カナダの独立系シンクタンク Frontier Centre for Public Policy が発行したレポート 「WHEN COVID-19 CLAIMS OF ‘REVISIONISM’ AND ‘MISINFORMATION’ ARE THEMSELVES MISINFORMED」(2025年2月12日)では、COVID-19対策に関する「誤情報」や「修正主義」というレッテル貼りに疑問を呈し、政策決定の透明性や科学的議論の重要性を強調している。本稿では、同レポートの主な論点を紹介する。
1. 「誤情報」や「修正主義」の問題点
COVID-19対策を批判すると、「誤情報」や「修正主義」として片付けられることが多かった。しかし、こうしたラベリングは適切な科学的議論を阻害し、政策決定の過程を不透明にする要因となる。特に、ロックダウンやワクチン政策に関する異論が十分に検討されなかったことが指摘されている。
2. ロックダウンの効果は限定的
レポートでは、2020年初期の欧米のロックダウンが COVID-19による死亡をわずか3.2%しか減少させなかった ことを指摘している。これは、ロックダウンが予想ほどの効果を持たず、一方で経済や社会に大きな負担をかけたことを示唆している。また、
- ロックダウンは医療への負担を軽減したとされるが、実際には医療崩壊を防ぐための代替手段がほとんど検討されなかった。
- カナダの研究では、厳格なロックダウンと感染拡大の減少には明確な相関が見られなかった。
3. Great Barrington Declaration(GBD)の正当性
GBDは、「若年層の感染を許容し、高リスク層を重点的に保護する」という提言を行ったが、多くの公衆衛生機関から「科学的に否定された」と批判された。しかし、レポートでは次のような反論を示している。
- SARS-CoV-2の致死率は年齢依存性が高く、70歳未満の致死率は0.1%未満 であった。
- 高リスク層へのフォーカス・プロテクション(選択的保護)は、広範なロックダウンより合理的だった可能性がある。

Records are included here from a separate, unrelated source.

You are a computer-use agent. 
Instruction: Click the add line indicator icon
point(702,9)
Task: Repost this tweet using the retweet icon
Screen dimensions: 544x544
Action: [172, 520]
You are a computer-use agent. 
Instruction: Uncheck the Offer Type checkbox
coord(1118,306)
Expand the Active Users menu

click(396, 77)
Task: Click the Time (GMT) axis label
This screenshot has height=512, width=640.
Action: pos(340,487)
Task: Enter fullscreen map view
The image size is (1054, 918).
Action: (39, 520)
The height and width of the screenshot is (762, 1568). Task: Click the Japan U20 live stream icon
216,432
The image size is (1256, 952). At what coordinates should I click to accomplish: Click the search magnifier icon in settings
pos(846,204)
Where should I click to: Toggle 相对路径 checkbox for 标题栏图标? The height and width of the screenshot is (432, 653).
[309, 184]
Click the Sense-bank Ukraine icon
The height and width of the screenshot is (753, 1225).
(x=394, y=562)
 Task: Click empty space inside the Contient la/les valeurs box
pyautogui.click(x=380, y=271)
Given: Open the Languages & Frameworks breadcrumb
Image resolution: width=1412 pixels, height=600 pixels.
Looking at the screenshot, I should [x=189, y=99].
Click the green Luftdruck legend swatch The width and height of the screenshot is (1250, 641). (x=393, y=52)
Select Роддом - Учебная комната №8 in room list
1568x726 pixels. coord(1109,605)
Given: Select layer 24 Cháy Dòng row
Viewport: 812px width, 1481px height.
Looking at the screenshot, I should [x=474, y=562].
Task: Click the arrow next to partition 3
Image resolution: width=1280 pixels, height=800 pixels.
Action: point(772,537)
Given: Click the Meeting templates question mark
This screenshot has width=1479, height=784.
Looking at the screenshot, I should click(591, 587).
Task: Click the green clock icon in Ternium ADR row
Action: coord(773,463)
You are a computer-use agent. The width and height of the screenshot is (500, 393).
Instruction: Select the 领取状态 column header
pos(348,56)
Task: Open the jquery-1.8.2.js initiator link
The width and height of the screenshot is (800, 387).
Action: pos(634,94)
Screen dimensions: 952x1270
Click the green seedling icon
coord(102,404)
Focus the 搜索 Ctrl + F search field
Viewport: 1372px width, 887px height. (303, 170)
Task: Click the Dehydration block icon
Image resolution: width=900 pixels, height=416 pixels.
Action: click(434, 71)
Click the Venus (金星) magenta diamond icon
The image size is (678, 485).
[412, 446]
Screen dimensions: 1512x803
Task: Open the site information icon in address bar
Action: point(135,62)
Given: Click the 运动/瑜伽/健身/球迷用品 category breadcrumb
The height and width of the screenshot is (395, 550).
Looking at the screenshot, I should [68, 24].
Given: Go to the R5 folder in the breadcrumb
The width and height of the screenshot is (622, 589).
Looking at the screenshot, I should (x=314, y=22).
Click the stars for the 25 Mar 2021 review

- スウェーデンの例では、ロックダウンを回避しつつ、OECD諸国の中で最低レベルの超過死亡率を達成している。
4. ワクチン効果の再評価
COVID-19ワクチンは「何百万もの死を防いだ」とされるが、これは 数学的モデルに基づく推計 であり、実証的データとは異なると指摘されている。
- ワクチンの効果は短期間で低下し、ブースター接種を繰り返すことで「ネガティブ・インプリンティング(免疫応答の低下)」が起こる可能性がある。
- ワクチン義務化は接種率をわずか 0.9% しか向上させず、むしろワクチン不信を助長した。
- 追加接種は重症化を防ぐが、感染予防効果は期待ほどではなく、自然免疫との比較が十分に行われていない。
5. マスクの有効性に対する疑問
マスクの効果についても、無作為化比較試験によると統計的に有意な結果が得られていないことが指摘されている。
- 一部の研究ではマスクが感染拡大を防ぐとされているが、データ収集にバイアスがある。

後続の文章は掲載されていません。